(Source data)
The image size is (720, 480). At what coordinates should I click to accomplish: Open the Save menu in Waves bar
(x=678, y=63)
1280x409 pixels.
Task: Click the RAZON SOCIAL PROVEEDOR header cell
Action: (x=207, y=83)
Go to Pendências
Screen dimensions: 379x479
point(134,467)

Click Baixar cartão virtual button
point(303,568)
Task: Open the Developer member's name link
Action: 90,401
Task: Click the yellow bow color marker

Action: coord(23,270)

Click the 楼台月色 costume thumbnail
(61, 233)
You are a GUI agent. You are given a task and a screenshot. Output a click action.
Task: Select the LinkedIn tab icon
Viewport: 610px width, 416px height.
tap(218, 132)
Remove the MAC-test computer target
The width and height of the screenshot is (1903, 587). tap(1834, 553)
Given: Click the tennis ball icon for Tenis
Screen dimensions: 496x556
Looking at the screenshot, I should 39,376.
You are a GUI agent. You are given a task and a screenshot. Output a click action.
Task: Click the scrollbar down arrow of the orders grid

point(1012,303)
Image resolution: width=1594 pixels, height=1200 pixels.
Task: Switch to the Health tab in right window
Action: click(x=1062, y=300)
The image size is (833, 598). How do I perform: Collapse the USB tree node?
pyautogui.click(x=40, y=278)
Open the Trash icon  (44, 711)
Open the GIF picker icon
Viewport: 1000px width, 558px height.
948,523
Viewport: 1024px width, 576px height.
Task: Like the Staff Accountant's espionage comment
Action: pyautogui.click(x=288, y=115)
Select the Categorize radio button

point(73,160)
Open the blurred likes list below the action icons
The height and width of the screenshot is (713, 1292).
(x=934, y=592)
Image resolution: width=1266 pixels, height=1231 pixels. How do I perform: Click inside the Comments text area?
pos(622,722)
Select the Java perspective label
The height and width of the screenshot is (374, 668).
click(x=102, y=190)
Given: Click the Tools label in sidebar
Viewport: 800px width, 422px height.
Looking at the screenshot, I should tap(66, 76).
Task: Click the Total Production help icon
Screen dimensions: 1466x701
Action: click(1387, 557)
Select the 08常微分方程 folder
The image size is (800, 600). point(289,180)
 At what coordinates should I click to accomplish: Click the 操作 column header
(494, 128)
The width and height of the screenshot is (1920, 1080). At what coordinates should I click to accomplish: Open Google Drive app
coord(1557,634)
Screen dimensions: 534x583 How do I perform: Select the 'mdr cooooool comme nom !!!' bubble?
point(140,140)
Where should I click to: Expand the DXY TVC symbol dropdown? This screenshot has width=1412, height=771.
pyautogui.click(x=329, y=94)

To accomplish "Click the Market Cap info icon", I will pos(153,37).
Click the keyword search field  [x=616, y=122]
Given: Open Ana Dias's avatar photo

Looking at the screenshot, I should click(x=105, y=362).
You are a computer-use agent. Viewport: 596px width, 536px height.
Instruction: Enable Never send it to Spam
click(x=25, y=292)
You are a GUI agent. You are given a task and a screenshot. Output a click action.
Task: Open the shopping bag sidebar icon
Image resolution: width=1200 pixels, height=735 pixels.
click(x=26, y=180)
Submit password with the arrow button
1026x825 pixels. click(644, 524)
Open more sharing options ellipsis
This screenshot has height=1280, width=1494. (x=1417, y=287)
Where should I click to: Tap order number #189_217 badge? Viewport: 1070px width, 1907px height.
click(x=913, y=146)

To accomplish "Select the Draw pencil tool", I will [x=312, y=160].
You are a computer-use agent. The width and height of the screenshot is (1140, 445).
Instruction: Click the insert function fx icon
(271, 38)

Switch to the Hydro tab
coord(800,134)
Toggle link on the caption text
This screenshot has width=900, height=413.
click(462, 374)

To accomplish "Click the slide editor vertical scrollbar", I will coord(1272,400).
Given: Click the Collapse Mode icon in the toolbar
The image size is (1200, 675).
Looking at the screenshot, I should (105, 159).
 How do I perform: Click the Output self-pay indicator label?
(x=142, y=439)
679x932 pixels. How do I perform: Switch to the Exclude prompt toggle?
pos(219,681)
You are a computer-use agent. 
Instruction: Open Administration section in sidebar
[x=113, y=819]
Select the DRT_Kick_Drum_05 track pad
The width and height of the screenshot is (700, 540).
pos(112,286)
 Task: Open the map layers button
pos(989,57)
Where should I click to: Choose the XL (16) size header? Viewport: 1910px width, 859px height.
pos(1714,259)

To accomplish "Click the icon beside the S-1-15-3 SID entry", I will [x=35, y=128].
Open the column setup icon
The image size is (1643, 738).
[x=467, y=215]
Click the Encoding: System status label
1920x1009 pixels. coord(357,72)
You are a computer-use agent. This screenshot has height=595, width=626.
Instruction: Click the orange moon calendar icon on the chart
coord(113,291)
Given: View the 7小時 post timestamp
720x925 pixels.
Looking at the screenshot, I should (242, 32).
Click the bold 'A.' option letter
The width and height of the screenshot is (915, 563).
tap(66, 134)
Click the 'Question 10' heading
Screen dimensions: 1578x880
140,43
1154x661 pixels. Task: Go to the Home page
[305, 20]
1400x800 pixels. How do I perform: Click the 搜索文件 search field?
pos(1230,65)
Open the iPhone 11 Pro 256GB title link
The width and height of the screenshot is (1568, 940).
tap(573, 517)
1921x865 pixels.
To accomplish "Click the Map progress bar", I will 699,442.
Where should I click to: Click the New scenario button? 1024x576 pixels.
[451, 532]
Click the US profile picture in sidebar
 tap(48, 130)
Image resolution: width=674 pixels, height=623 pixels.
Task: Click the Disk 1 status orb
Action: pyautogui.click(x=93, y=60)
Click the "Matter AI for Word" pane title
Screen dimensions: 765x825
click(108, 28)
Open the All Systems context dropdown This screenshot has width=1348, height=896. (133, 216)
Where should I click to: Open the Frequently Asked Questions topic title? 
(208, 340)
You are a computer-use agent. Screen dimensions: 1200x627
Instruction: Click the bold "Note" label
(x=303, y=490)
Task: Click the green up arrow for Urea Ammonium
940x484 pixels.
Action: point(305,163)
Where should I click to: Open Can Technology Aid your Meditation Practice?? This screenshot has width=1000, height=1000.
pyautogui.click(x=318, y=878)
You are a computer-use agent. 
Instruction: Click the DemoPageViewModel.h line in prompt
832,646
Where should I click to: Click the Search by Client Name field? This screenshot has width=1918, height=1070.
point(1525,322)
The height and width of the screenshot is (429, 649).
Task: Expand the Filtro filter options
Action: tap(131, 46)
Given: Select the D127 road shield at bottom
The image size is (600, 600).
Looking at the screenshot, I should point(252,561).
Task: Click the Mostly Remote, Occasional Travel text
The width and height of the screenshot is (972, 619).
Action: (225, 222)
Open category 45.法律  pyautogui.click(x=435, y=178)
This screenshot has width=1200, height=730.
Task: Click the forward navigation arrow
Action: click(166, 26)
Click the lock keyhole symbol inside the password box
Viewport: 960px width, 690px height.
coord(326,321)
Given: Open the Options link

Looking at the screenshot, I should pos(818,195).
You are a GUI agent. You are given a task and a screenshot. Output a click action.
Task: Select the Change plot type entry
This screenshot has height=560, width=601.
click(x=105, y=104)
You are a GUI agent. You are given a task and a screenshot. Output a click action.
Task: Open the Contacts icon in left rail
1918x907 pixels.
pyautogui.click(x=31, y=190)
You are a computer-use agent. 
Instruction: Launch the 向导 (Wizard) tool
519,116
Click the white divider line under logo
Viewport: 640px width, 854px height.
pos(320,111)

→ ASSIGNMENT:
Set down precisely the lines above between the line holding "Screen dimensions: 534x583" and the line holding "You are a computer-use agent. Viewport: 596px", inclusive, and nothing beyond them.

→ RESPONSE:
Screen dimensions: 534x583 How do I perform: Select the 'mdr cooooool comme nom !!!' bubble?
point(140,140)
Where should I click to: Expand the DXY TVC symbol dropdown? This screenshot has width=1412, height=771.
pyautogui.click(x=329, y=94)

To accomplish "Click the Market Cap info icon", I will pos(153,37).
Click the keyword search field  [x=616, y=122]
Given: Open Ana Dias's avatar photo

Looking at the screenshot, I should click(x=105, y=362).
You are a computer-use agent. Viewport: 596px width, 536px height.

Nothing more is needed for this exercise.